Le deletreé el nombre de Consuelo amablemente. Ella lo escribió despacio y dio a la tecla de retorno. Tras unos segundos, empezaron a aparecer líneas en la pantalla: el nombre de Consuelo, su fecha de admisión y el número de informe: 610342. Lo memoricé y le pregunté si podía mostrarme la localización del archivo.

Marcó algunas instrucciones más y la pantalla respondió: Archivo retirado el 25-8 por la administración.

– Muchísimas gracias -sonreí. Me ha sido usted de gran ayuda, señora… -di un vistazo a la placa que estaba sobre su escritorio- Digby.
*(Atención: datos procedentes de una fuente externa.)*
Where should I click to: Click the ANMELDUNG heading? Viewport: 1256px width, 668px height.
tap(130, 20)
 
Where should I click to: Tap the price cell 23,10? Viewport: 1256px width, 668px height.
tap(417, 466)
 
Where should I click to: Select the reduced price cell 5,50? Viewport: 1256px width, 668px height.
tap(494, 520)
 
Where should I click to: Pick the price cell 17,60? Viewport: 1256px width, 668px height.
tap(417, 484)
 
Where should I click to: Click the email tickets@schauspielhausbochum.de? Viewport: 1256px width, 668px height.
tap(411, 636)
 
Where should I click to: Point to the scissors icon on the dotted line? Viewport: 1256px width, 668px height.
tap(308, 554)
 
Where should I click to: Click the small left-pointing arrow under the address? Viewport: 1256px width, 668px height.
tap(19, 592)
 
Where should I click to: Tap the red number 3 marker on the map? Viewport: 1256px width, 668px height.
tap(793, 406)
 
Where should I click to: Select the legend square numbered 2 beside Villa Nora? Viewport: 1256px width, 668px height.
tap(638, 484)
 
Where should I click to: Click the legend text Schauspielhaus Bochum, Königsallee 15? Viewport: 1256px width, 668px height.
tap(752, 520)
No creo que tenga que volver. Puede decirle a la señora Motley que estamos impresionados por la eficacia de su sistema de seguridad.

Me fui rápidamente escaleras abajo y salí del hospital. Sólo eran las doce cuarenta y cinco. Tenía mucho tiempo por delante antes de poder seguir con mis planes, y no estaba de humor para comer. Estuve conduciendo sin rumbo durante un rato y acabé en una piscina pública. Una muy bonita, olímpica.

Me metí en uno de los centros comerciales que hay por todas partes en las afueras y compré un bañador y algunos artículos de tocador, que incluían una crema de protección total para mi cara, que aún necesitaba protegerse de los potentes rayos del sol de mediodía. Con todo aquello y el último libro-basura que cogí de la estantería de best-sellers, estaba lista para enfrentarme a una tarde en el mejor estilo de las afueras.